COLUMBIA, Mo. (Aug. 9, 2017) -- More than 31,000 new cases of endometrial cancer are expected to be diagnosed in 2017. Through a five-year observational study recently published in PLOS One, researchers at the University of Missouri found that women with increased levels of cadmium -- a metal commonly found in foods such as kidneys, liver and shellfish as well as tobacco -- also had an increased risk of endometrial cancer. It's an observation the researchers hope could lead to new treatments or interventions to prevent the fourth most common cancer in women.
"Cadmium is an estrogen-mimicking chemical, meaning it imitates estrogen and its effects on the body," said lead author Jane McElroy, Ph.D., associate professor in the Department of Family and Community Medicine at the MU School of Medicine. "Endometrial cancer has been associated with estrogen exposure. Because cadmium mimics estrogen, it may lead to an increased growth of the endometrium, contributing to an increased risk of endometrial cancer."
The research team partnered with cancer registries in Missouri, Arkansas and Iowa to identify cases of endometrial cancer. The team enrolled 631 women with a history of endometrial cancer in the study and 879 women without a history of the cancer to serve as a control group. The participants were asked to complete a survey of more than 200 questions about risk factors potentially associated with endometrial cancer. Once they completed the questionnaire, participants were sent a kit to collect urine and saliva samples. Through tests conducted at the MU Research Reactor, the samples were analyzed for cadmium levels.

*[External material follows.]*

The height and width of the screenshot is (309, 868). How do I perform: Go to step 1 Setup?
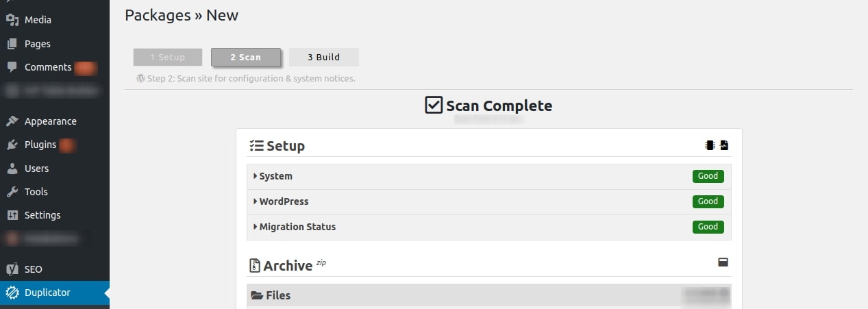[x=168, y=57]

"When comparing the cadmium levels of the individuals with endometrial cancer to the control group, we found a statistically significant increased risk of the cancer associated with a woman's cadmium levels," McElroy said. "We found the rate of endometrial cancer incidence increased by 22 percent in individuals with increased cadmium levels."

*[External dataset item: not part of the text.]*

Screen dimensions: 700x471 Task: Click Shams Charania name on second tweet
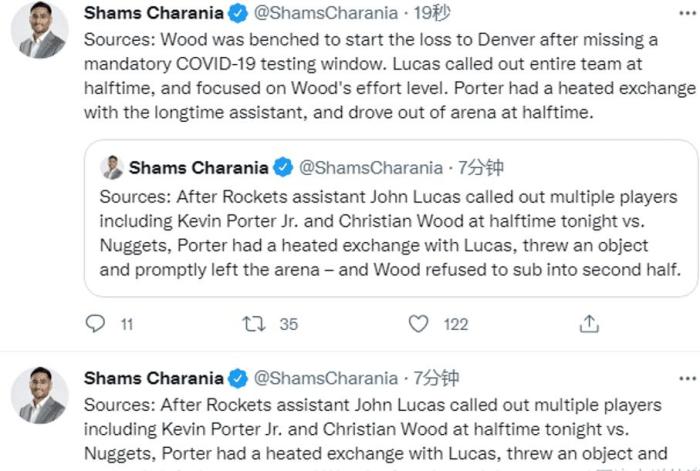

While more research is needed to better understand the risks associated with cadmium, researchers say there are steps individuals can take to limit their cadmium-associated cancer risks.
"We all have cadmium present in our kidneys and livers, but smoking has been shown to more than double a person's cadmium exposure," McElroy said. "Also, we recommend being attentive to your diet, as certain foods such as shellfish, kidney and liver can contain high levels of cadmium. You don't necessarily need to cut these from your diet, but eat them in moderation. This is especially true if women have a predisposition to endometrial cancer, such as a family history, diabetes or obesity."

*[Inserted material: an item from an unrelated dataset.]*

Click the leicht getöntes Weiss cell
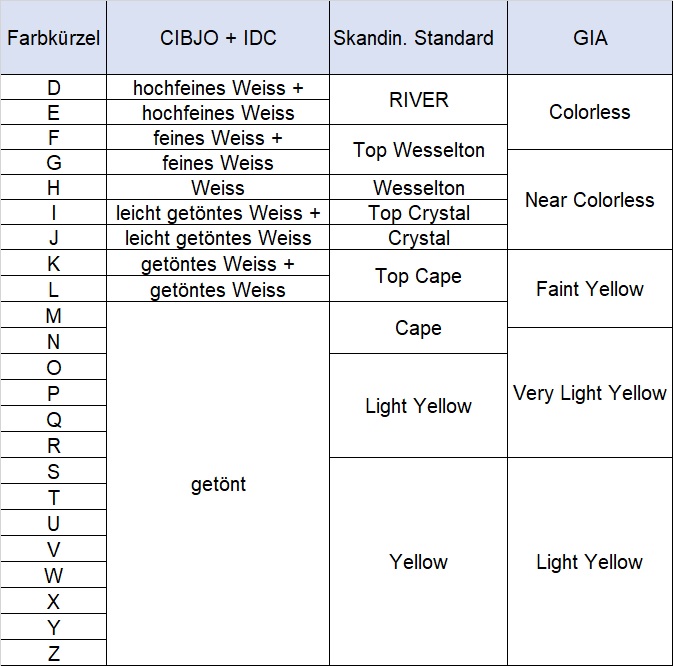The width and height of the screenshot is (674, 666). [x=218, y=238]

The study, "Cadmium Exposure and Endometrial Cancer Risk: A Large Midwestern U.S. Population-based Case-control Study," recently was published in PLOS ONE, an international, peer-reviewed and open-access publication. Research reported in this study was supported by the American Cancer Society and the National Science Foundation. The researchers have no conflicts of interest to declare related to this study. The content is solely the responsibility of the authors and does not necessarily represent the official views of the funding agencies.